Thank you for drawing my attention to the Tolkien quote about romance. Very interesting. Do you know Helen Cooper’s unparalleled work on the transformation of romance through time? – The English Romance in Time: Transforming Motifs from Geoffrey of Monmouth to the Death of Shakespeare (2004) – I think a number of HogPro readers might enjoy it. She looks at – among other things – how Spenser’s Faerie Queene is a Protestant ‘quest’ narrative that carries in its DNA the pilgrimage-inflected wanderings of earlier romances
Dr. Groves,
Thank you for the recommendation – I do not know it, but will try to catch up with it! (Village life has its disadvantages, when one is not near a good library and does not even have sure access to those within a day’s journey…). I’m really grateful to J.A.W. Bennett (that younger Inkling) for his contribution to OHEL (and to Douglas Gray for completing it), and its overview of chronicles, histories, and romances, and (dream) visions.

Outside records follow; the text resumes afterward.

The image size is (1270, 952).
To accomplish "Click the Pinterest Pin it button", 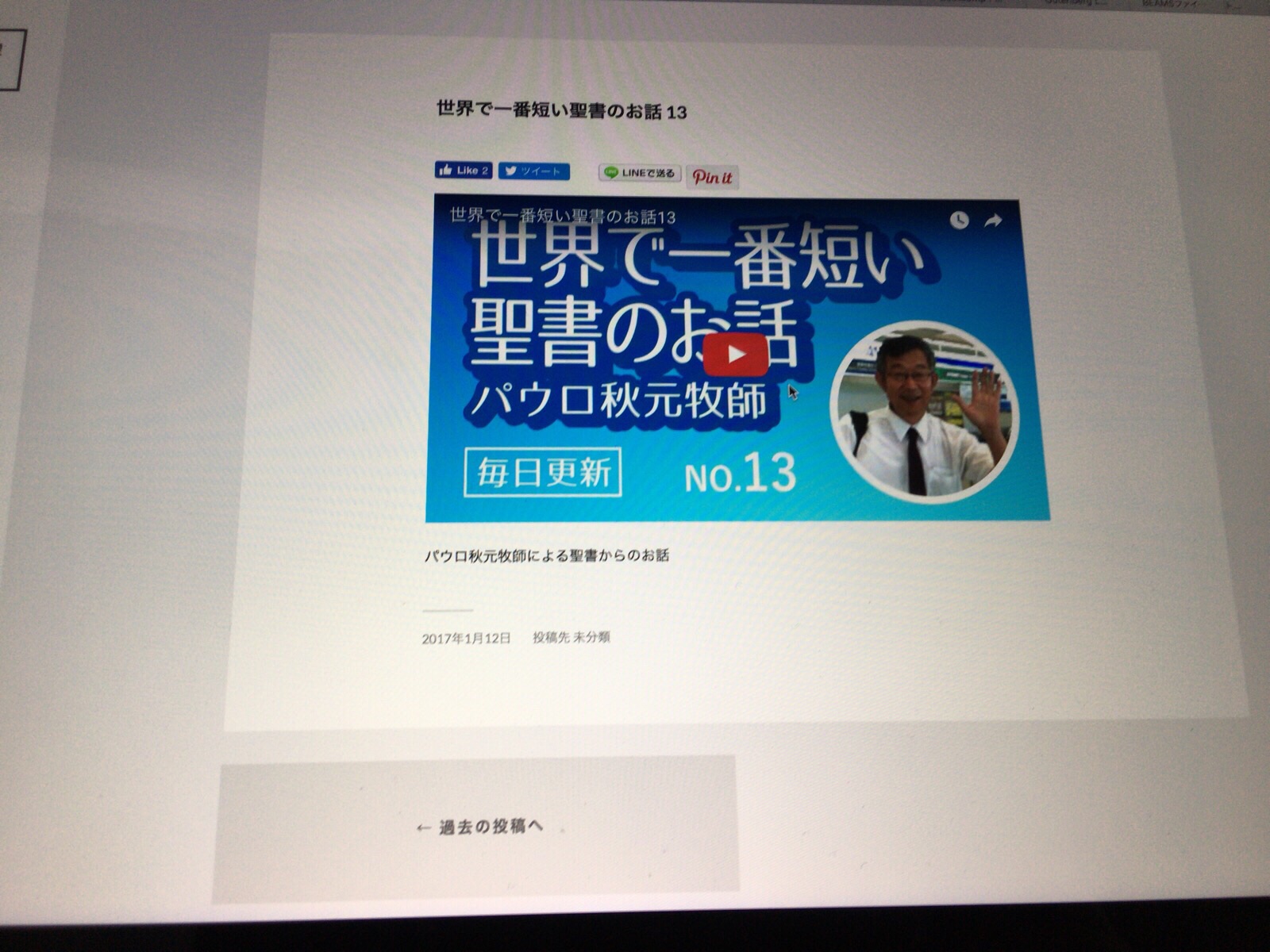I will point(712,177).
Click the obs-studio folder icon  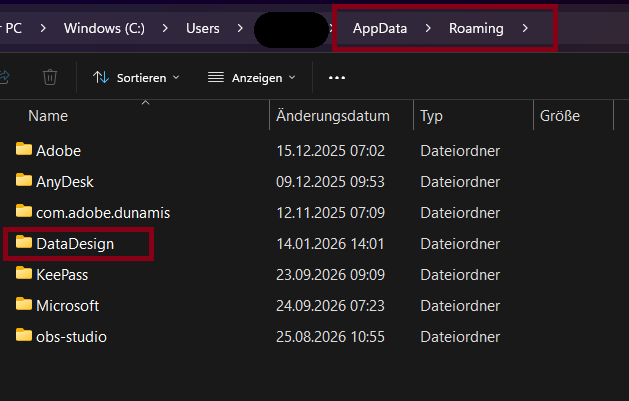(x=24, y=335)
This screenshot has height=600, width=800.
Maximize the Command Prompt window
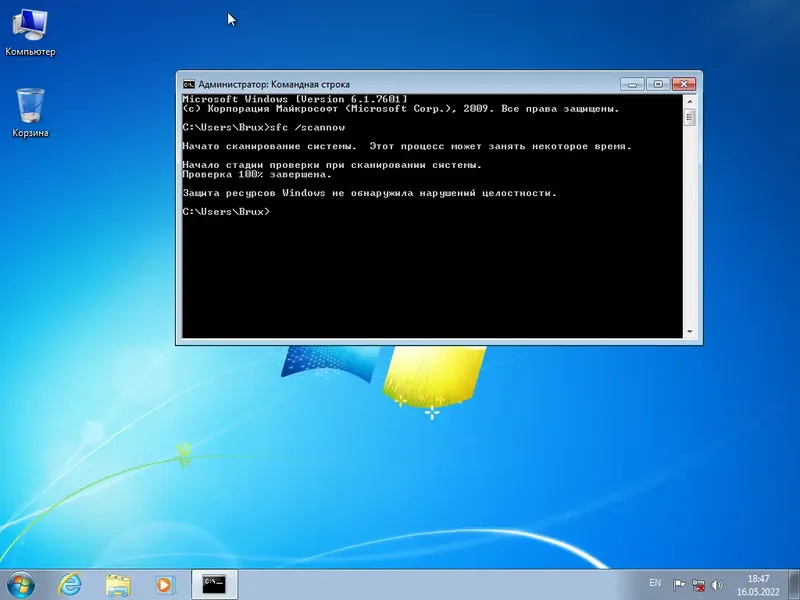658,84
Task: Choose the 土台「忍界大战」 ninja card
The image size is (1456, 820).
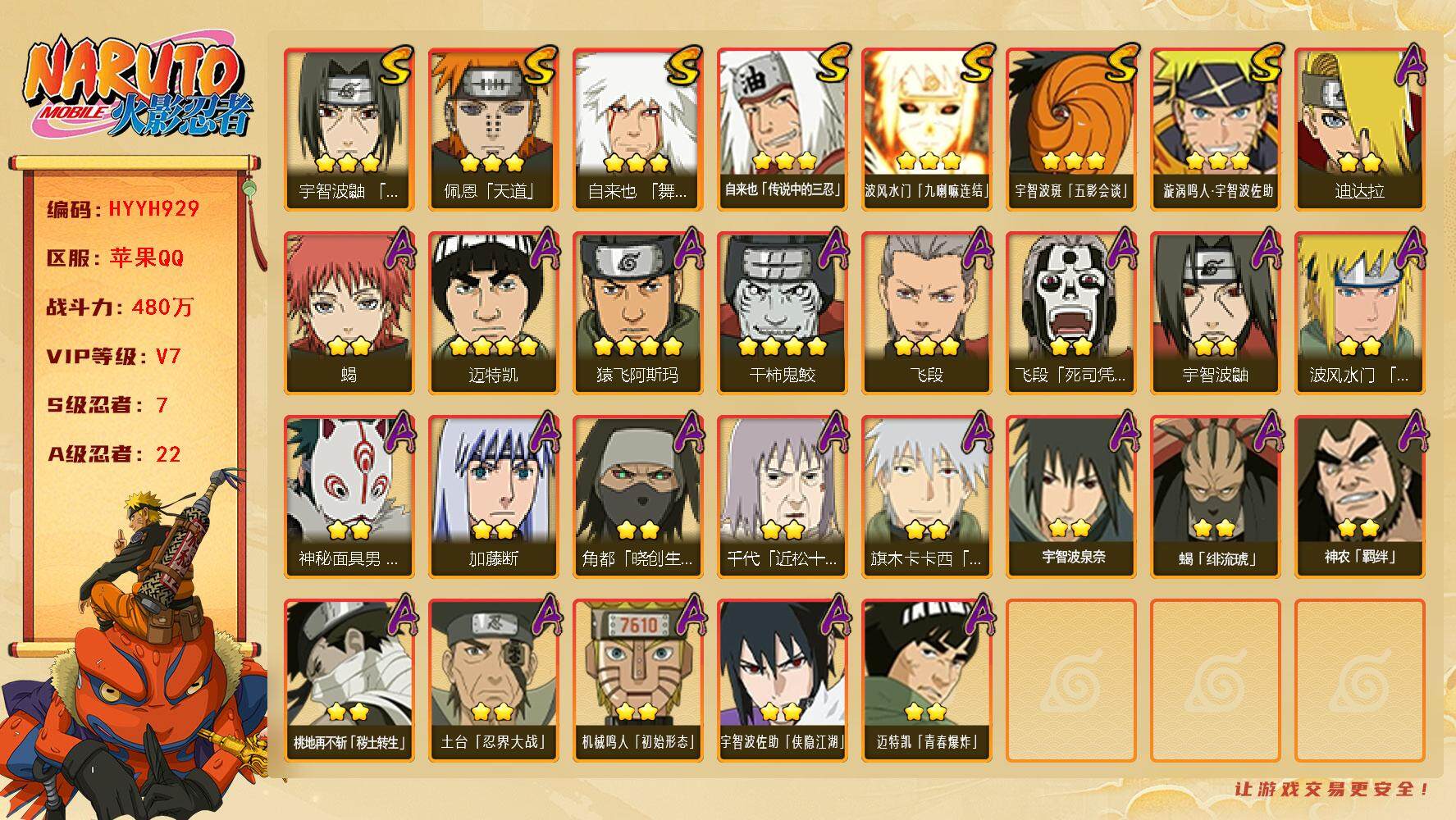Action: point(493,681)
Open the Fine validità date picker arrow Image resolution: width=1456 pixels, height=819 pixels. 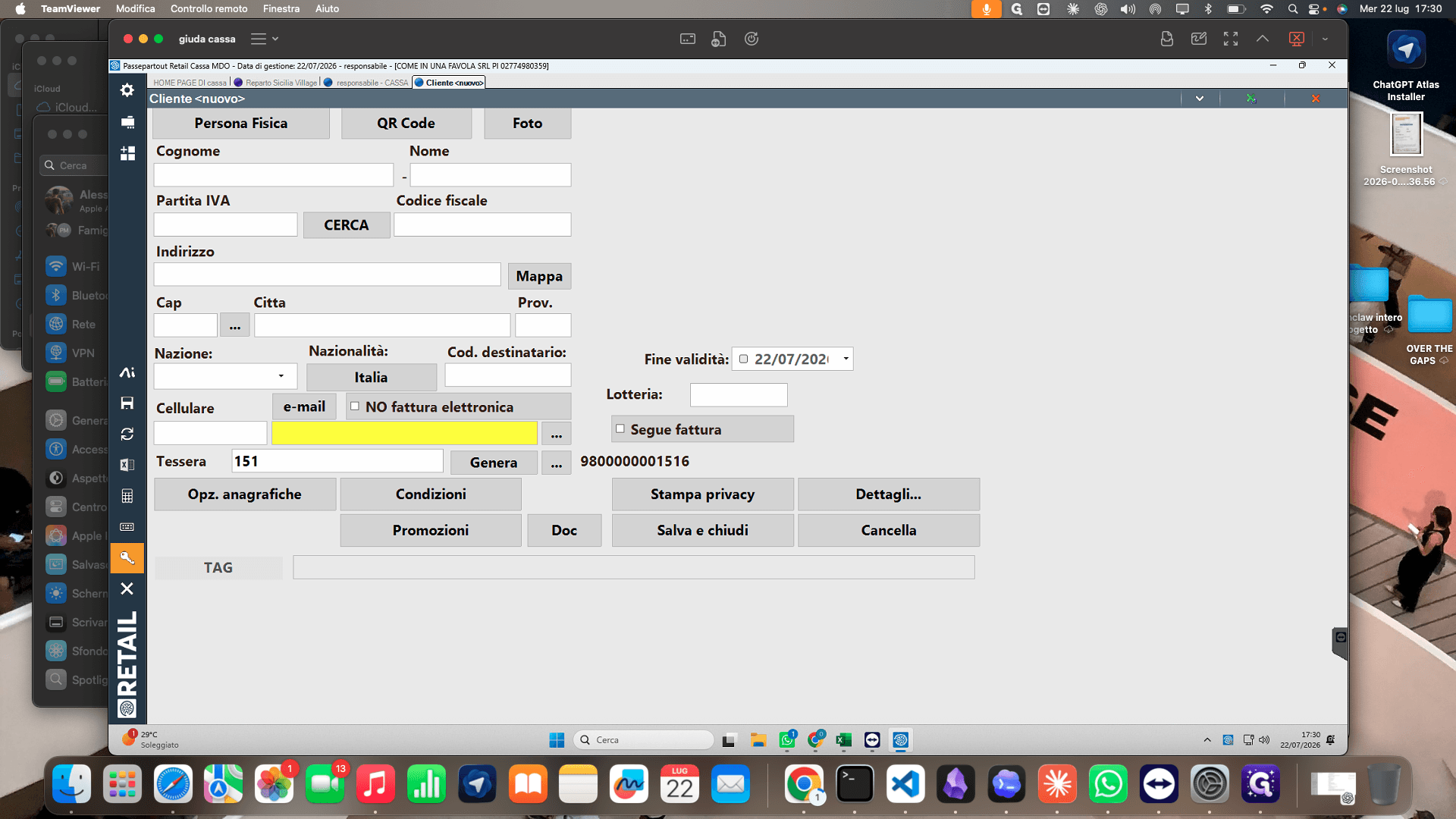pos(846,359)
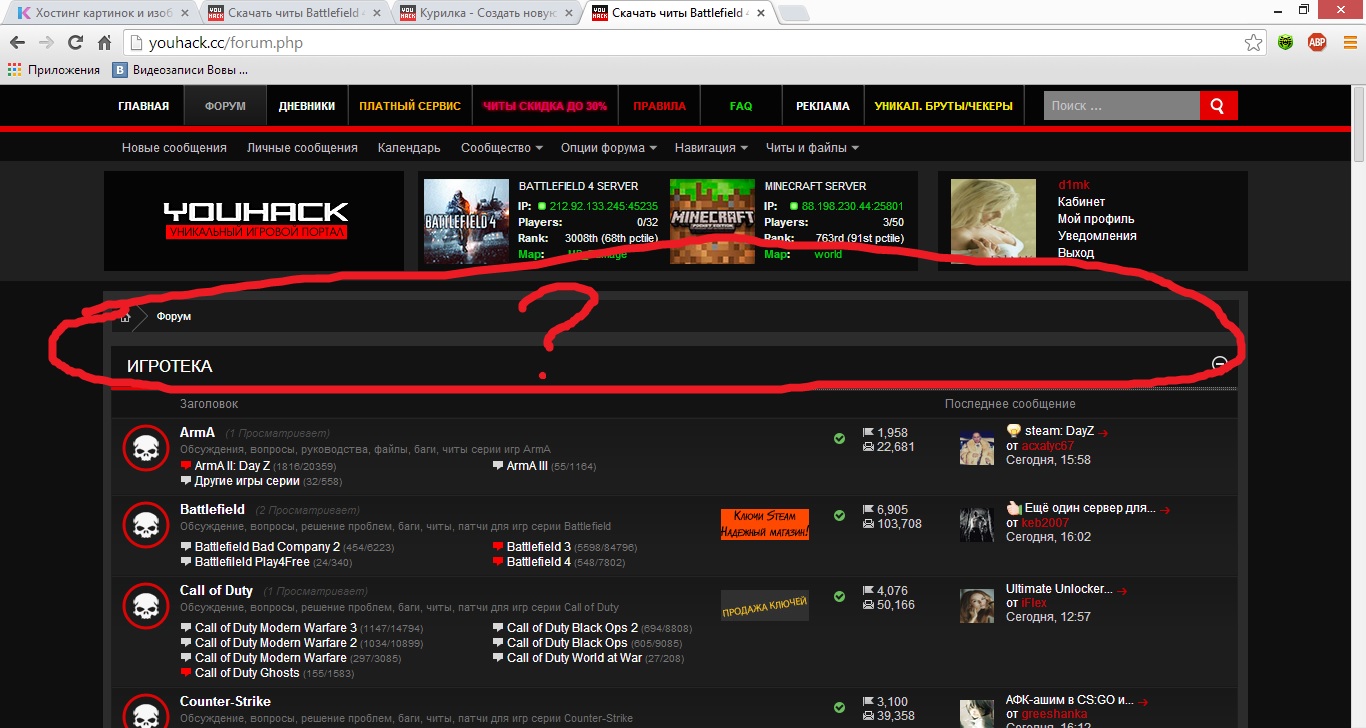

I look forward to Helen Cooper on Spenser, who continues to astonish me. I have an unscholarly impression that Lewis’s Narnia books are generally indebted to him, and it dawns on me to wonder whether some analogous comparison might be made to the Potter books, with respect at least to many denizens of the ‘wizarding world’ (and whether Roger Lancelyn Green’s successful designation of Lewis’s as ‘Chronicles’ might also find an application to J.K. Rowling’s sequence of (very circumstantial) ‘annual accounts’).
I’ve always thought “The Cave” in Half-Blood Prince was a marvelous metaphoric blend of the crucifixion and the harrowing, with Dumbledore in the Christ-role. It is Harry himself, another Adam, who is rescued.